▶ The task
Once you reach the line with "1650x1038 pixels.", copy it and every line after it exactly, up to the end of the data. Omit the pictures.

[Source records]
-=-=-
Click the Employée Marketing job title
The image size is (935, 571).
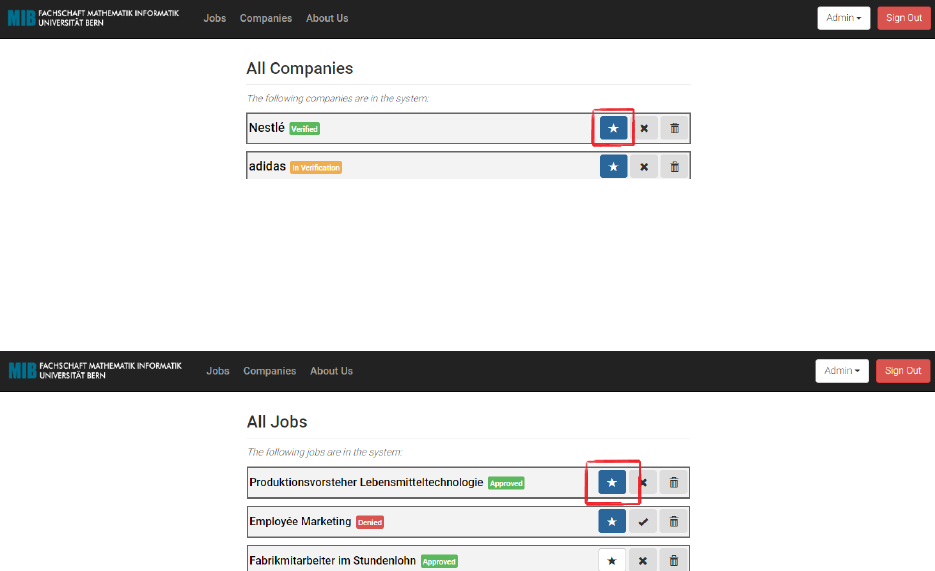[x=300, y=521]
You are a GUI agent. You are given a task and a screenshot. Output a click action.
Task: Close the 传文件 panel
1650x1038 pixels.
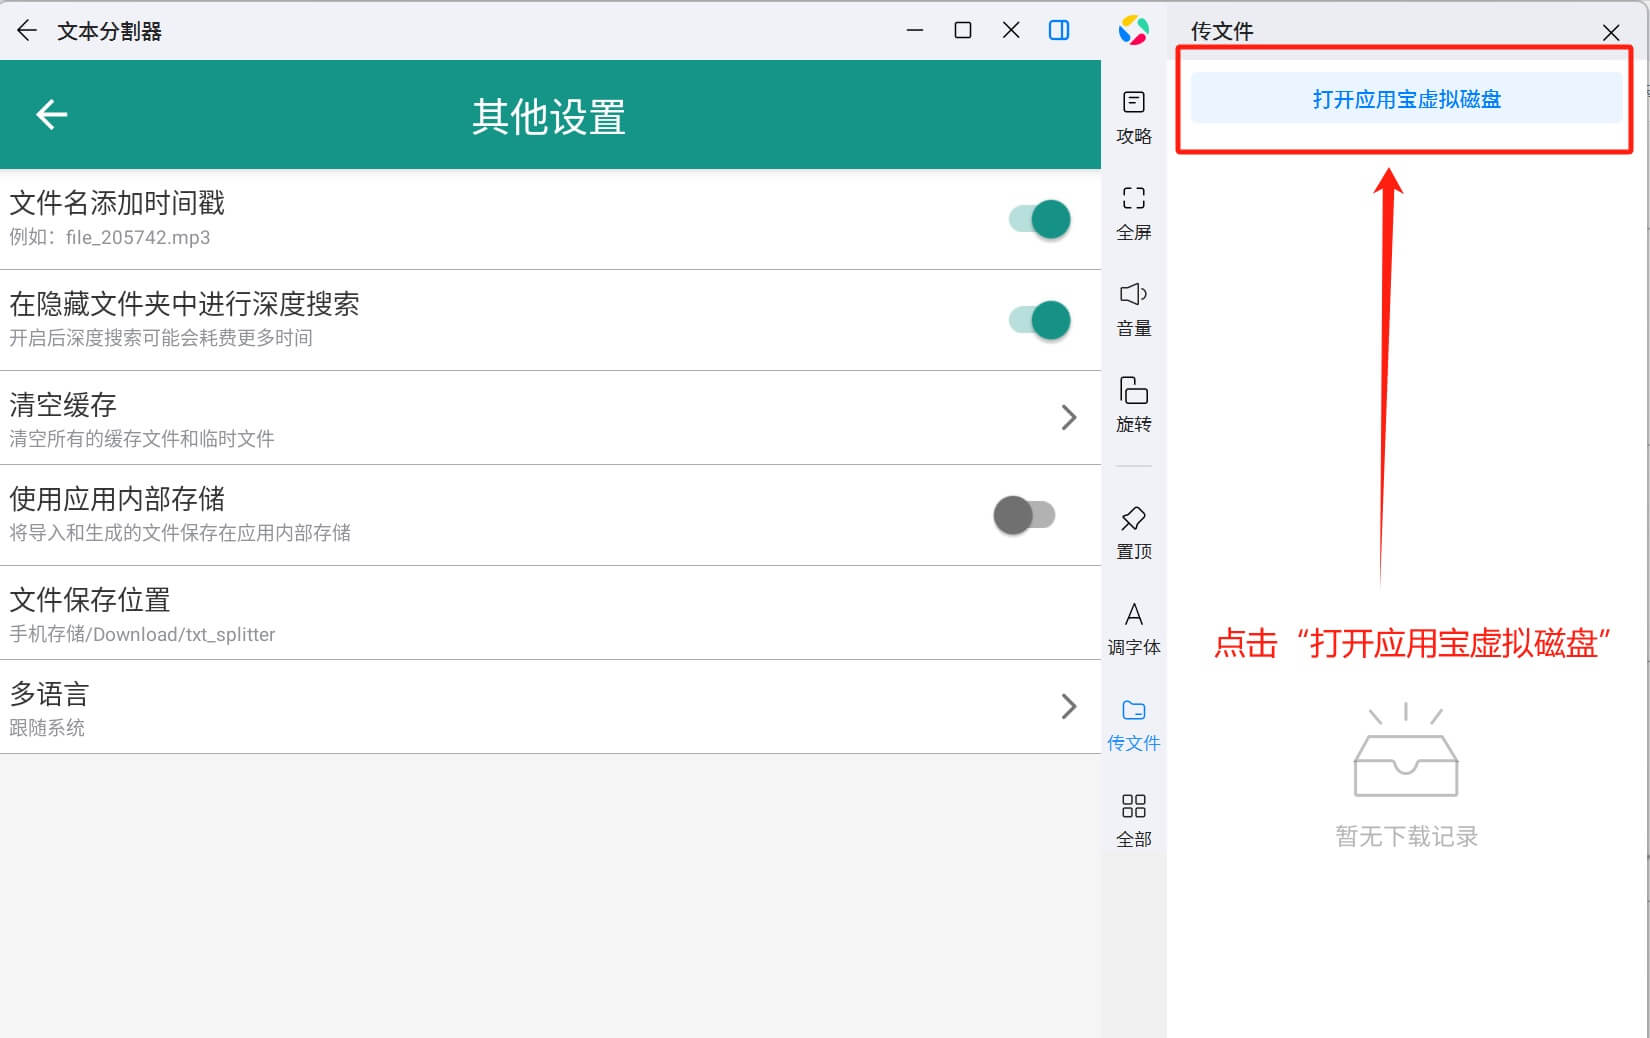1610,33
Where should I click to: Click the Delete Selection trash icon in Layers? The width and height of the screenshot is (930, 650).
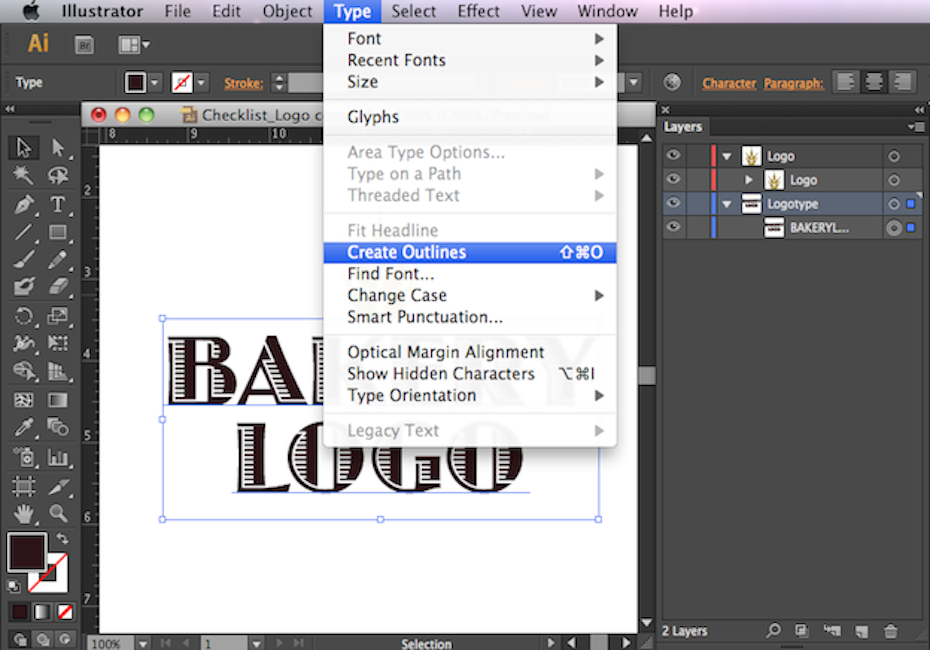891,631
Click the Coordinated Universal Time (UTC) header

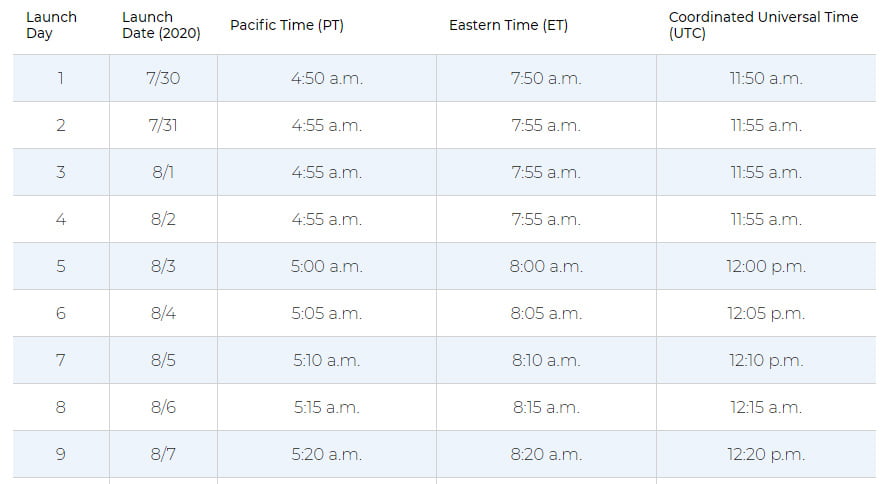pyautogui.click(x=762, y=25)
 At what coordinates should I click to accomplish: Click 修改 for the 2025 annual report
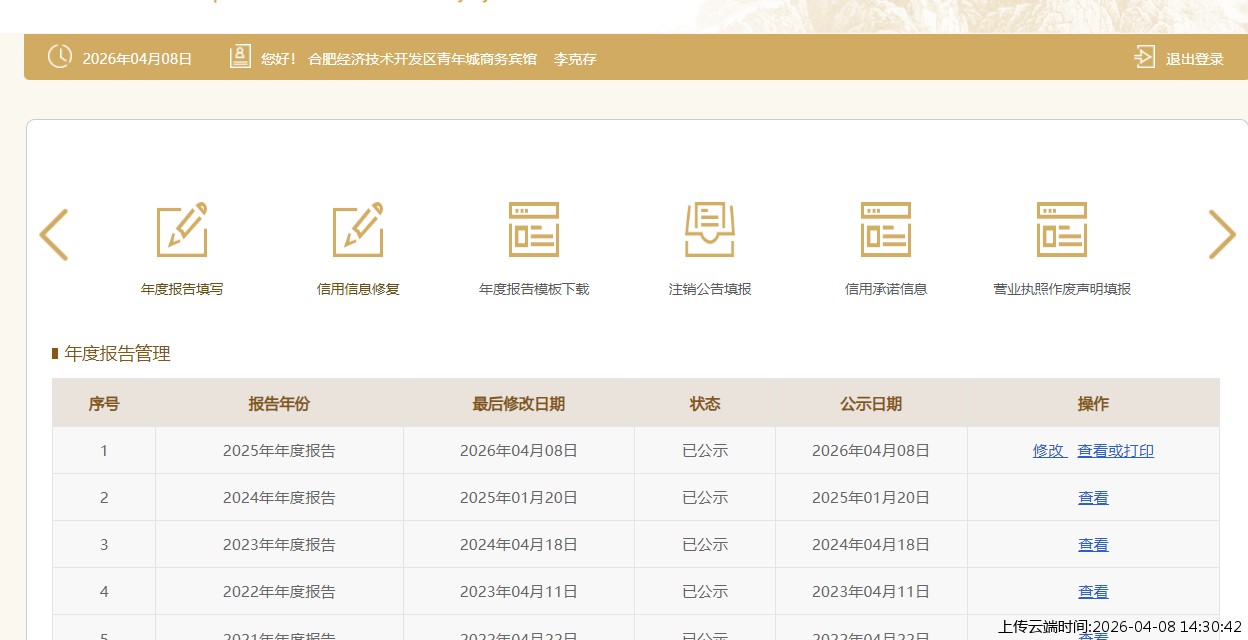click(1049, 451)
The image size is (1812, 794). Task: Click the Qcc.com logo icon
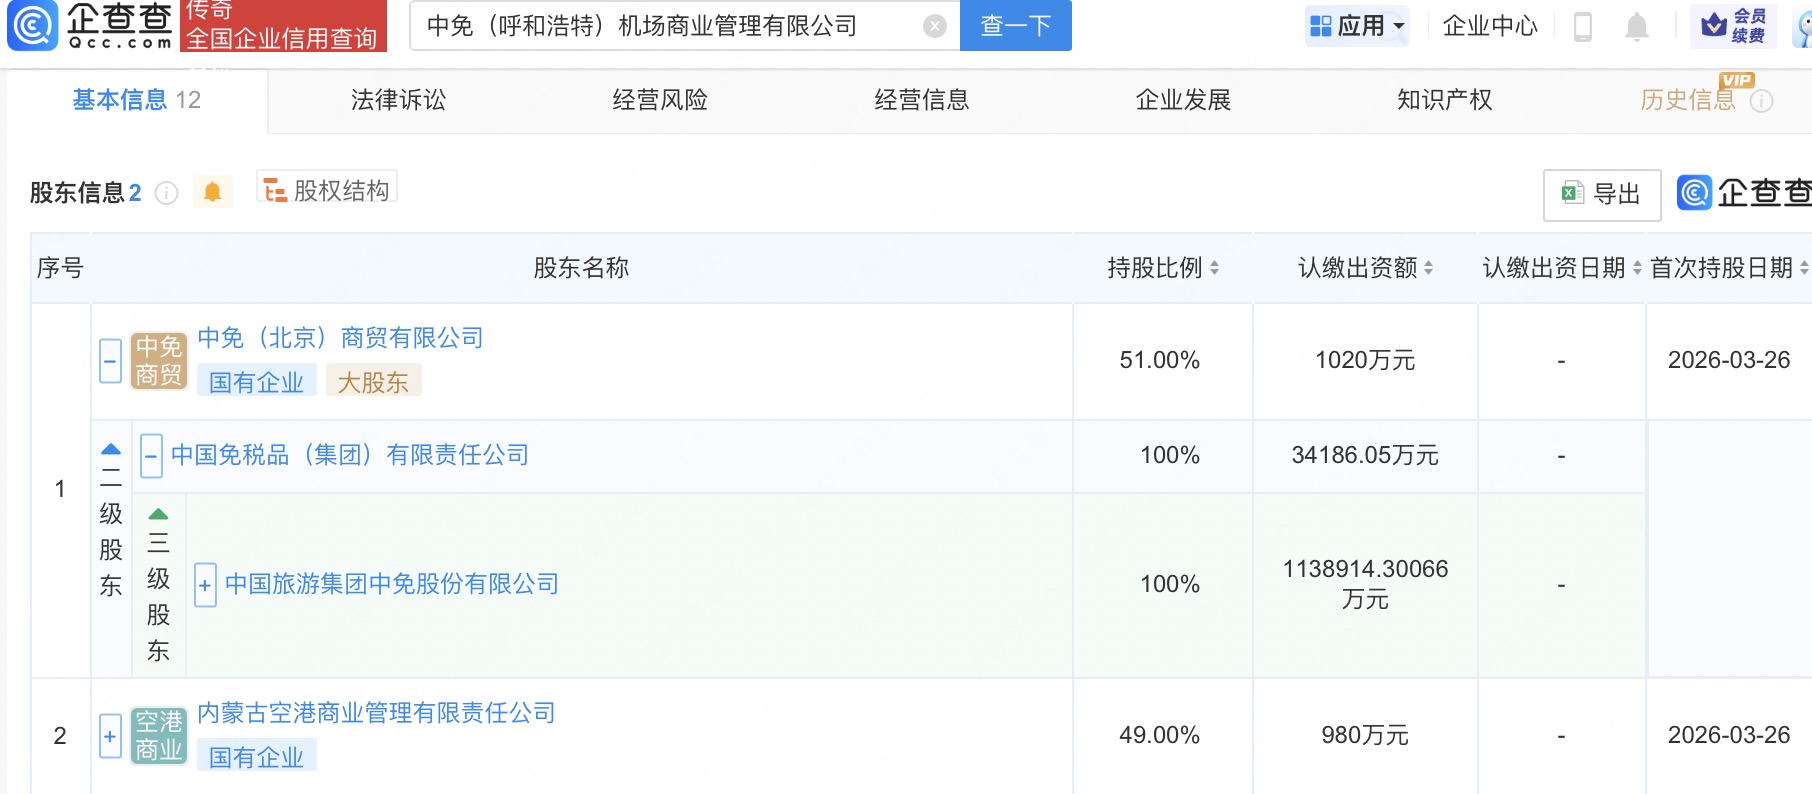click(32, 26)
-=-=-
▶ Result
1650x1038 pixels.
1610,33
Where should I click to: Click the Delete Selection trash icon in Layers? The width and height of the screenshot is (930, 650).
891,631
Click the Coordinated Universal Time (UTC) header

pyautogui.click(x=762, y=25)
 At what coordinates should I click to accomplish: Click 修改 for the 2025 annual report
click(1049, 451)
The image size is (1812, 794). Task: Click the Qcc.com logo icon
click(32, 26)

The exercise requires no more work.